No creo que
exista la Historia con mayúsculas. Creo en la historia, con minúsculas. Pero,
¿qué diferencia hay entre la Historia y la historia? Inmensa. Los que creen en
la Historia están convencidos de que ésta tiene una meta predefinida, un punto final
al que tiende y al que llegará lineal e ineludiblemente, hagan lo que hagan los
pobres seres humanos que viven en ella. Los que sólo vemos la historia –con
minúscula– creemos que es la libertad de cada ser humano y, claro, la del
conjunto de ellos, la que va trazando una senda para el devenir humano. Creo
que es conveniente aclarar el devenir histórico –y perdón por el bucle, que es
intencionado– que ha dado a luz los dos conceptos de Historia e historia.
Los griegos
creían en una historia circular, cíclica, en bucle cerrado. Quizá el
representante más explícito de este pensamiento sea Polibio, historiador griego
del siglo II a. de C. Es conocido su ciclo repetitivo: De monarquía –entendida
como gobierno de una sola persona, la mejor– a tiranía –degeneración de la
monarquía–. De tiranía a aristocracia –entendida como el gobierno de unos
pocos, los mejores– a oligarquía –degeneración de la aristocracia–. De
oligarquía a democracia –entendida como gobierno del pueblo representado por
los mejores– a la oclocracia –degeneración de la democracia y, etimológicamente,
gobierno de los peores– para acabar volviendo a la monarquía en un ciclo sin
fin. Me voy a resistir a profundizar en esta idea. Ya lo hice en una cosa que
escribí hace años con el título de “Ideas de Polibio”.
Por el
contrario, la cosmovisión judeocristiana establece una historia abierta, que
tiene su principio en un Dios creador del cosmos y del hombre y que tendrá su
final también en la vuelta del cosmos y del hombre a Él para no repetirse nunca
más. Pero eso no significa que sea un concepto determinista de la historia. Al
contrario, el principal atributo que ese Dios ha dado al hombre es la libertad.

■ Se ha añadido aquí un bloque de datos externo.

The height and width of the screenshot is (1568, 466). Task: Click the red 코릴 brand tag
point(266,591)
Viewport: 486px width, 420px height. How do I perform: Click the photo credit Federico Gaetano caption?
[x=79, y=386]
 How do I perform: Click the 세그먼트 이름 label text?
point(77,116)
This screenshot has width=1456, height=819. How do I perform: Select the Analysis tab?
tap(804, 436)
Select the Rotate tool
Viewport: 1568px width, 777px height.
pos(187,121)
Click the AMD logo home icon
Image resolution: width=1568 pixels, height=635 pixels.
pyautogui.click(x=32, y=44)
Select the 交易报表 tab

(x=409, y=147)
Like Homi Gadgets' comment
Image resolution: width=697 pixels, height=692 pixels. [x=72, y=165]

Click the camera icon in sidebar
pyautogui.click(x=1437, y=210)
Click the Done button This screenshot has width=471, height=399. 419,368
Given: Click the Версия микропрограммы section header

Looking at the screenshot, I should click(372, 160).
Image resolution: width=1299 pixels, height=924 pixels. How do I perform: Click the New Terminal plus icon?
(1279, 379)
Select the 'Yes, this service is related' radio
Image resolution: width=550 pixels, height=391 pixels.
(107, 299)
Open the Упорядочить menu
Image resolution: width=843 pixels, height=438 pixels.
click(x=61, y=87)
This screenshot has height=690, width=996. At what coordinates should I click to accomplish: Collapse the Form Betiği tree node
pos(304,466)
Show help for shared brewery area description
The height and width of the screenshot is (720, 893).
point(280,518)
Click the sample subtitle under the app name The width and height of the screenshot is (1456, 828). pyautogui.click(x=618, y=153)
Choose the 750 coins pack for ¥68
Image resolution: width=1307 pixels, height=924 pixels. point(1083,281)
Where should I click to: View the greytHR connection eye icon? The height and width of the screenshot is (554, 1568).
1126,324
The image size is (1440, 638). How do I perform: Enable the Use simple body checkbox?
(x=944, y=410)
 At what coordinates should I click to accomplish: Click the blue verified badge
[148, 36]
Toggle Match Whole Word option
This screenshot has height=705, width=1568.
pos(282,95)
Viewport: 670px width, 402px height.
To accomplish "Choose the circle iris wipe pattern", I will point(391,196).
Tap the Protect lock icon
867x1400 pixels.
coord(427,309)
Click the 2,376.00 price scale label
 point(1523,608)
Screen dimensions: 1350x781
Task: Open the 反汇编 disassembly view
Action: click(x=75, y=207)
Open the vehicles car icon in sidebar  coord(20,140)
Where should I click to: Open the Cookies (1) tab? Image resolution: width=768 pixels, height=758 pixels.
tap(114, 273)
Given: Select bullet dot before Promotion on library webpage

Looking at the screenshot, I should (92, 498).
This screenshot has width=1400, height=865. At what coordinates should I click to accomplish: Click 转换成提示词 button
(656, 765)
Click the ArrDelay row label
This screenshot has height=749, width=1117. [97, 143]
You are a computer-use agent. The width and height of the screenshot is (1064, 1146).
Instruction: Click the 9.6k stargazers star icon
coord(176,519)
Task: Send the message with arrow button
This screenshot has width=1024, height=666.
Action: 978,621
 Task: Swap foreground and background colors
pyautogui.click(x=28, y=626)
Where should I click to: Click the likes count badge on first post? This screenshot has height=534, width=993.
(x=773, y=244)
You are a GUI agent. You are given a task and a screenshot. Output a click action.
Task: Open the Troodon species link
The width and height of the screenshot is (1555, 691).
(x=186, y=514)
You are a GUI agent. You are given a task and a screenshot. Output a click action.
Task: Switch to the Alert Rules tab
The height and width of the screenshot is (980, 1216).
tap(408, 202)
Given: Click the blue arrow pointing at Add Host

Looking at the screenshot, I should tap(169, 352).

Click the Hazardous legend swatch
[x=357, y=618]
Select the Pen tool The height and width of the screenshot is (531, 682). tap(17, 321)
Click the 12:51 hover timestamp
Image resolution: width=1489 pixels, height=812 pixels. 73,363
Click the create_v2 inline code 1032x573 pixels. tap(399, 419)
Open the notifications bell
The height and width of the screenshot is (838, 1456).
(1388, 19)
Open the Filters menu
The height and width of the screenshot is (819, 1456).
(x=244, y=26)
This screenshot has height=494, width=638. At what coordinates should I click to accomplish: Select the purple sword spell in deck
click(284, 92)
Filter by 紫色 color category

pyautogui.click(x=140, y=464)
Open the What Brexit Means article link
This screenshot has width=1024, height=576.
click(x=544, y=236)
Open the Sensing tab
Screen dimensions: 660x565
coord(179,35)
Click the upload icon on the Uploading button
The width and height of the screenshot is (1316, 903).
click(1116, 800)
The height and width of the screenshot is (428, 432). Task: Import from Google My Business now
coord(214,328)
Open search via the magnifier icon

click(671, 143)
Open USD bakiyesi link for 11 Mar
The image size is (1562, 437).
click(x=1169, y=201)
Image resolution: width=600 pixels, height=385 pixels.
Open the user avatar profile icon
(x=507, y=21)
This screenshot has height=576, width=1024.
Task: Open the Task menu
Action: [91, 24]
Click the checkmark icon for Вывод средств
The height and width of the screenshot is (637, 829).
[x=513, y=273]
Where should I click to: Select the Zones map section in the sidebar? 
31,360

Libertad que respeta de forma absoluta hasta el punto de haber renunciado a
ejercer su poder sobre esa libertad, aunque el hombre la use de forma que,
demasiado a menudo, tenga consecuencias desastrosas. Dios ha renunciado a ser
un dictador, ni siquiera del bien, dejando la historia, con minúscula, en manos
de la libertad del ser humano, aunque sin abandonarlo. Estando a su lado
encarnándose –según creemos los cristianos– y auxiliándolo con los sacramentos.
Como hoy me siento necesitado de poesía, no puedo dejar de citar un poema de Conrad Ferdinand Meyer,
poeta suizo del siglo XIX titulado “El canto de la mar” para ilustrar esa
libertad que Dios nos ha dado.
Nubes, hijas mías, ¿queréis partir de viaje?
¡Feliz camino hasta que nos volvamos a ver!
A vosotras, que amáis el cambio
no puedo reteneros en el regazo materno.
Os aburrís por encima de mis olas,
os llama la lejana tierra:
¡costas, acantilados, las luces de los faros!
¡Id, hijas mías, partid a la aventura!
¡Navegad, orgullosas marineras de los aires,
buscad las cimas! ¡Dormid sobre los riscos!
¡Mugid, tempestades! ¡Relampaguead! ¡Librad
batallas,
vestíos el uniforme púrpura de los ardientes
combates!
¡Explotad en tormentas! ¡Murmurad en manantiales!
¡Llenad las fuentes! ¡Centellead en los arroyos!
Precipitaos en los ríos devorando tierras.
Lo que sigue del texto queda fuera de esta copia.